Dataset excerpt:

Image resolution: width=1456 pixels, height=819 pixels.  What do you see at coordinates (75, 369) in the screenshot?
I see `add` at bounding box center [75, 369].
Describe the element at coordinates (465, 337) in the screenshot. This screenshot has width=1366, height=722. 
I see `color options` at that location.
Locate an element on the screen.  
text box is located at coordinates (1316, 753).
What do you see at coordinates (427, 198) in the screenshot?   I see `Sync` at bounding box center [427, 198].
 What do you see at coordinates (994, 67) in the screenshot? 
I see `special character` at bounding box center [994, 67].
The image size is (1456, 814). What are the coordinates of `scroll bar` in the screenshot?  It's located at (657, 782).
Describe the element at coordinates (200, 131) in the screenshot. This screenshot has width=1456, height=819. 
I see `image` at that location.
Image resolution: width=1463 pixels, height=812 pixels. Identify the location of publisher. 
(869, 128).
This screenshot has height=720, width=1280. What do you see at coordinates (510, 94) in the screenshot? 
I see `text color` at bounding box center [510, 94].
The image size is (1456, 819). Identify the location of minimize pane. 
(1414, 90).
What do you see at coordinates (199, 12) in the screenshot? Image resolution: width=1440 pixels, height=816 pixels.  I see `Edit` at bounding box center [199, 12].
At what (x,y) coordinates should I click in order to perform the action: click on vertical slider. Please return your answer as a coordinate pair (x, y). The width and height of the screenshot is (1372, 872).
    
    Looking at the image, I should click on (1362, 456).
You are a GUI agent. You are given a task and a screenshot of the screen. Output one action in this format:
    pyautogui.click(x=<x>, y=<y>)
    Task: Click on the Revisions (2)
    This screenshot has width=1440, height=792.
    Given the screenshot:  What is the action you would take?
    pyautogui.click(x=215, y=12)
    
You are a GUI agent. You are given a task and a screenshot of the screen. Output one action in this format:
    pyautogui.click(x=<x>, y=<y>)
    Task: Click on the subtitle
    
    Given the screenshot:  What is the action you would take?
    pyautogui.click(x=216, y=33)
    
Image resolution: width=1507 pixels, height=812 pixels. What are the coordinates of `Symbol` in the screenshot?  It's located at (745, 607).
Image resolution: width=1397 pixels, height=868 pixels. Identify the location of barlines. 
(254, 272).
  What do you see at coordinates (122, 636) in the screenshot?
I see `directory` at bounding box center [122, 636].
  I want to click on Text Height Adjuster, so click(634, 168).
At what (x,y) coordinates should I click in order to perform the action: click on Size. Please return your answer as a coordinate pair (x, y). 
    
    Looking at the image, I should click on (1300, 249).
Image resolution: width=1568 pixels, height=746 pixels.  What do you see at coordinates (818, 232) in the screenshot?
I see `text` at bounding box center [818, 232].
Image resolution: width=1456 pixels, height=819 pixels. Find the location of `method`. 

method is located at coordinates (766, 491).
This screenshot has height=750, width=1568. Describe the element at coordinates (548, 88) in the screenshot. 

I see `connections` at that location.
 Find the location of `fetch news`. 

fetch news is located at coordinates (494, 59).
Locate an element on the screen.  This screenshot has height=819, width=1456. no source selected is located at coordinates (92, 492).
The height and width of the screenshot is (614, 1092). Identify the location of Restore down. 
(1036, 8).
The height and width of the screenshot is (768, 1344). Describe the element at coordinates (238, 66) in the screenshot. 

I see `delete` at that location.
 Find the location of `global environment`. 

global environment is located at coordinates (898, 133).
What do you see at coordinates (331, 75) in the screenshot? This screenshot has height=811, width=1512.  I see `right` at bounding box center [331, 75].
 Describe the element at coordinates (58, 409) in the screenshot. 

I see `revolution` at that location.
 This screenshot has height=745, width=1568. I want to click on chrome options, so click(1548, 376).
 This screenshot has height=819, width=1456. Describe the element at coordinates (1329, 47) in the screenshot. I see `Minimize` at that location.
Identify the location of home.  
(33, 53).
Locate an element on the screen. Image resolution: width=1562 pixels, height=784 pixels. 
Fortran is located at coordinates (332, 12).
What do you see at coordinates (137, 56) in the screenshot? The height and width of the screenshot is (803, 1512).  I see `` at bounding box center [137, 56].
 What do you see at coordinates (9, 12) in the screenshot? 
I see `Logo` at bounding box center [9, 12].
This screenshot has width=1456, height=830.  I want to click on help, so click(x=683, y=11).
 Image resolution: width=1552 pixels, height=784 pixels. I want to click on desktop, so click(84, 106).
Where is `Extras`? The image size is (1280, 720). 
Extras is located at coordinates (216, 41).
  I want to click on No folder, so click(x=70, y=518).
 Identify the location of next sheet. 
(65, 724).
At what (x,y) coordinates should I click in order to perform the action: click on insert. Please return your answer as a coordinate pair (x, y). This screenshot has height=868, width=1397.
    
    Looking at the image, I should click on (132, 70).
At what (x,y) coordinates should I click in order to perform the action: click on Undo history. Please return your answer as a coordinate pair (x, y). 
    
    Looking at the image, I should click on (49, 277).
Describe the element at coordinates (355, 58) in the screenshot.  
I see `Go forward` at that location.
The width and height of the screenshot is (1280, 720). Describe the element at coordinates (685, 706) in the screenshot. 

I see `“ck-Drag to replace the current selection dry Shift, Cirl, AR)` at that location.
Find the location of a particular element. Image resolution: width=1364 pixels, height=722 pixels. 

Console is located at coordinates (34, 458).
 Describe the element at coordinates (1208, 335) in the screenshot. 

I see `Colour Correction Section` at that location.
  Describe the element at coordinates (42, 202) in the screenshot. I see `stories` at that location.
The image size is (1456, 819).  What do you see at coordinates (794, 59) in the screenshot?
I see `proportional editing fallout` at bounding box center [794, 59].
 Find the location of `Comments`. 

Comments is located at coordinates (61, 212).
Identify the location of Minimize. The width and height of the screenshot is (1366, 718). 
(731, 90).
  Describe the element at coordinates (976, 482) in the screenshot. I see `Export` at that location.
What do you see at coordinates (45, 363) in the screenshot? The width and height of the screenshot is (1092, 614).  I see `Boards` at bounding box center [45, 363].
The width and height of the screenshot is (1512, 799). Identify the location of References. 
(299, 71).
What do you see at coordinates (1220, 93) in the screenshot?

→ **WRITTEN TASK**
Please rewrite all of the material above, changing "minimize pane" to "hide pane" and leaving everything else the same.

→ **TASK OUTPUT**
Image resolution: width=1456 pixels, height=819 pixels.  What do you see at coordinates (75, 369) in the screenshot?
I see `add` at bounding box center [75, 369].
Describe the element at coordinates (465, 337) in the screenshot. This screenshot has width=1366, height=722. 
I see `color options` at that location.
Locate an element on the screen.  
text box is located at coordinates (1316, 753).
What do you see at coordinates (427, 198) in the screenshot?   I see `Sync` at bounding box center [427, 198].
 What do you see at coordinates (994, 67) in the screenshot? 
I see `special character` at bounding box center [994, 67].
The image size is (1456, 814). What are the coordinates of `scroll bar` in the screenshot?  It's located at (657, 782).
Describe the element at coordinates (200, 131) in the screenshot. This screenshot has width=1456, height=819. 
I see `image` at that location.
Image resolution: width=1463 pixels, height=812 pixels. Identify the location of publisher. 
(869, 128).
This screenshot has height=720, width=1280. What do you see at coordinates (510, 94) in the screenshot? 
I see `text color` at bounding box center [510, 94].
The image size is (1456, 819). Identify the location of hide pane. 
(1414, 90).
What do you see at coordinates (199, 12) in the screenshot? Image resolution: width=1440 pixels, height=816 pixels.  I see `Edit` at bounding box center [199, 12].
At what (x,y) coordinates should I click in order to perform the action: click on vertical slider. Please return your answer as a coordinate pair (x, y). The width and height of the screenshot is (1372, 872).
    
    Looking at the image, I should click on (1362, 456).
You are a GUI agent. You are given a task and a screenshot of the screen. Output one action in this format:
    pyautogui.click(x=<x>, y=<y>)
    Task: Click on the Revisions (2)
    This screenshot has width=1440, height=792.
    Given the screenshot:  What is the action you would take?
    pyautogui.click(x=215, y=12)
    
You are a GUI agent. You are given a task and a screenshot of the screen. Output one action in this format:
    pyautogui.click(x=<x>, y=<y>)
    Task: Click on the subtitle
    
    Given the screenshot:  What is the action you would take?
    pyautogui.click(x=216, y=33)
    
Image resolution: width=1507 pixels, height=812 pixels. What are the coordinates of `Symbol` in the screenshot?  It's located at (745, 607).
Image resolution: width=1397 pixels, height=868 pixels. Identify the location of barlines. 
(254, 272).
  What do you see at coordinates (122, 636) in the screenshot?
I see `directory` at bounding box center [122, 636].
  I want to click on Text Height Adjuster, so click(634, 168).
At what (x,y) coordinates should I click in order to perform the action: click on Size. Please return your answer as a coordinate pair (x, y). 
    
    Looking at the image, I should click on (1300, 249).
Image resolution: width=1568 pixels, height=746 pixels.  What do you see at coordinates (818, 232) in the screenshot?
I see `text` at bounding box center [818, 232].
Image resolution: width=1456 pixels, height=819 pixels. Find the location of `method`. 

method is located at coordinates (766, 491).
This screenshot has height=750, width=1568. Describe the element at coordinates (548, 88) in the screenshot. 

I see `connections` at that location.
 Find the location of `fetch news`. 

fetch news is located at coordinates (494, 59).
Locate an element on the screen.  This screenshot has height=819, width=1456. no source selected is located at coordinates (92, 492).
The height and width of the screenshot is (614, 1092). Identify the location of Restore down. 
(1036, 8).
The height and width of the screenshot is (768, 1344). Describe the element at coordinates (238, 66) in the screenshot. 

I see `delete` at that location.
 Find the location of `global environment`. 

global environment is located at coordinates (898, 133).
What do you see at coordinates (331, 75) in the screenshot? This screenshot has height=811, width=1512.  I see `right` at bounding box center [331, 75].
 Describe the element at coordinates (58, 409) in the screenshot. 

I see `revolution` at that location.
 This screenshot has height=745, width=1568. I want to click on chrome options, so click(1548, 376).
 This screenshot has height=819, width=1456. Describe the element at coordinates (1329, 47) in the screenshot. I see `Minimize` at that location.
Identify the location of home.  
(33, 53).
Locate an element on the screen. Image resolution: width=1562 pixels, height=784 pixels. 
Fortran is located at coordinates (332, 12).
What do you see at coordinates (137, 56) in the screenshot? The height and width of the screenshot is (803, 1512).  I see `` at bounding box center [137, 56].
 What do you see at coordinates (9, 12) in the screenshot? 
I see `Logo` at bounding box center [9, 12].
This screenshot has width=1456, height=830.  I want to click on help, so click(x=683, y=11).
 Image resolution: width=1552 pixels, height=784 pixels. I want to click on desktop, so click(84, 106).
Where is `Extras`? The image size is (1280, 720). 
Extras is located at coordinates (216, 41).
  I want to click on No folder, so click(x=70, y=518).
 Identify the location of next sheet. 
(65, 724).
At what (x,y) coordinates should I click in order to perform the action: click on insert. Please return your answer as a coordinate pair (x, y). This screenshot has height=868, width=1397.
    
    Looking at the image, I should click on (132, 70).
At what (x,y) coordinates should I click in order to perform the action: click on Undo history. Please return your answer as a coordinate pair (x, y). 
    
    Looking at the image, I should click on (49, 277).
Describe the element at coordinates (355, 58) in the screenshot.  
I see `Go forward` at that location.
The width and height of the screenshot is (1280, 720). Describe the element at coordinates (685, 706) in the screenshot. 

I see `“ck-Drag to replace the current selection dry Shift, Cirl, AR)` at that location.
Find the location of a particular element. Image resolution: width=1364 pixels, height=722 pixels. 

Console is located at coordinates (34, 458).
 Describe the element at coordinates (1208, 335) in the screenshot. 

I see `Colour Correction Section` at that location.
  Describe the element at coordinates (42, 202) in the screenshot. I see `stories` at that location.
The image size is (1456, 819).  What do you see at coordinates (794, 59) in the screenshot?
I see `proportional editing fallout` at bounding box center [794, 59].
 Find the location of `Comments`. 

Comments is located at coordinates (61, 212).
Identify the location of Minimize. The width and height of the screenshot is (1366, 718). 
(731, 90).
  Describe the element at coordinates (976, 482) in the screenshot. I see `Export` at that location.
What do you see at coordinates (45, 363) in the screenshot? The width and height of the screenshot is (1092, 614).  I see `Boards` at bounding box center [45, 363].
The width and height of the screenshot is (1512, 799). Identify the location of References. 
(299, 71).
What do you see at coordinates (1220, 93) in the screenshot?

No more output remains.